Brexit

Zumeldung: Britisches Unterhaus lehnt Brexit-Deal ab

Anlässlich der Entscheidung des britischen Unterhauses gegen das von Premierministerin May ausgehandelte Austrittsabkommen, sagte Wirtschaftsministerin Dr. Nicole Hoffmeister-Kraut: „Wenngleich sich die Entscheidung gegen den Brexit-Deal abgezeichnet hatte, ist die Entscheidung ein harter Schlag.“ Sie könne weitreichende Folgen für den Brexit und „ganz besonders für unsere Wirtschaft“ haben, so die Wirtschaftsministerin nach Bekanntwerden des britischen Abstimmungsergebnisses.

„Für unsere Wirtschaft bedeutet das vor allem weiterhin große Unklarheit darüber, ob es einen geordneten Austritt und eine Übergangsphase geben wird. Solch eine Unsicherheit ist Gift für die Handelsbeziehungen zwischen Baden-Württemberg und dem Vereinigten Königreich“, sagte die Ministerin.

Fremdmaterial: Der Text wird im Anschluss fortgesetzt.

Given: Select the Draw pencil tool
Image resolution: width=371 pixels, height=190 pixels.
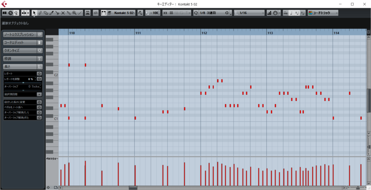Looking at the screenshot, I should coord(40,13).
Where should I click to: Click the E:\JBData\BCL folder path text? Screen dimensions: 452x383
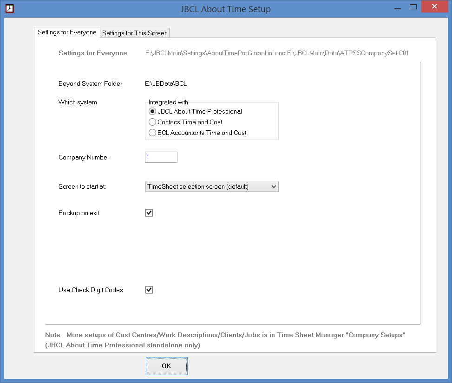166,84
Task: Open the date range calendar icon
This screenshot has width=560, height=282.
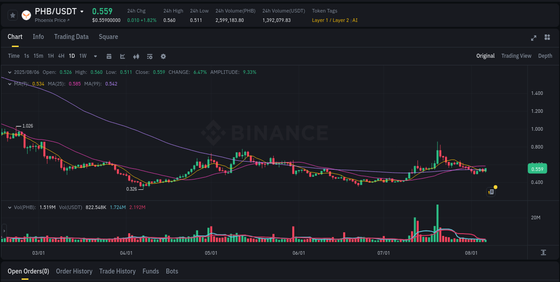Action: [x=109, y=56]
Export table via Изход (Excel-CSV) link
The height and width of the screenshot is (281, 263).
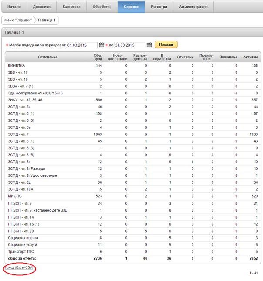pyautogui.click(x=18, y=267)
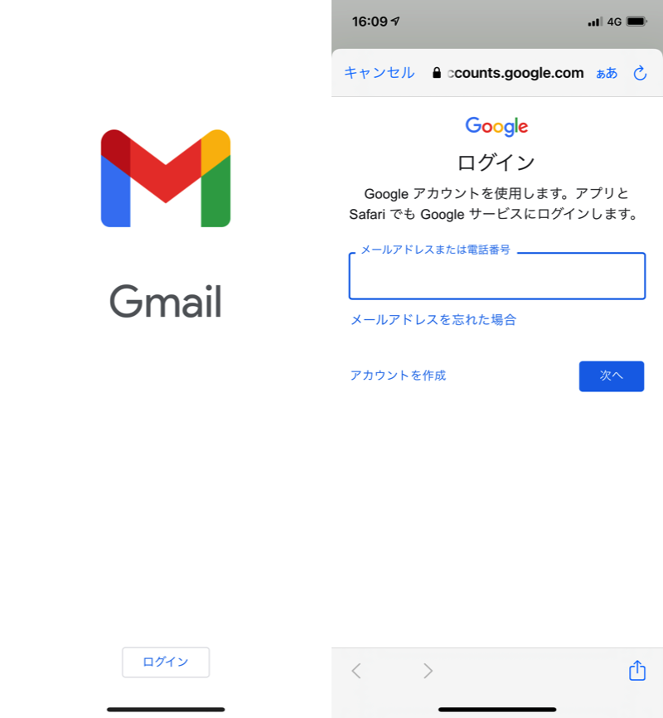
Task: Click the ログイン button under Gmail
Action: coord(166,662)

Käme es nun zu einem harten Brexit ohne Austrittsabkommen würden beim Export von Waren aus Baden-Württemberg in das Vereinigte Königreich beispielsweise Zölle anfallen und Produkte müssten möglicherweise auf zukünftige britische Standards angepasst werden. Aufgrund der Unklarheit über den zukünftigen Status Großbritanniens scheuten viele Unternehmen wichtige Investitions- und Zukunftsentscheidungen, so Hoffmeister-Kraut.

„Im Sinne der Unternehmen und unserer wirtschaftlichen Zusammenarbeit benötigen wir schnellstmöglich Planungssicherheit“, forderte die Ministerin. „Baden-Württemberg hat sich immer für einen Verbleib Großbritanniens in der EU eingesetzt. Bevor wir nun aber auf den Worst-Case eines ungeordneten Austritts ohne Abkommen zusteuern, plädiere ich für eine technische Verlängerung des Austrittsprozesses um einige Monate“, so Hoffmeister-Kraut weiter. „In dieser Verlängerung muss endlich eine Einigung zur Übergangsphase erzielt werden. Gleichzeitig muss der Blick aber auch schon über den Austritt hinaus gerichtet und die zukünftigen Handelsbeziehungen weiter konkretisiert werden.“ So fordert die Ministerin einen weiterhin möglichst unkomplizierten Marktzugang im Vereinigten Königreich: „Ein weitreichendes Freihandelsabkommen sollte die Einführung von Zöllen verhindern, die Waren- und Dienstleistungsmärkte öffnen und auch zukünftig Entsendungen von Personal möglichst unbürokratisch zulassen“, betonte die Wirtschaftsministerin. Weiterhin sei eine Einigung auf einen gemeinsamen regulatorischen Rahmen zwingend erforderlich.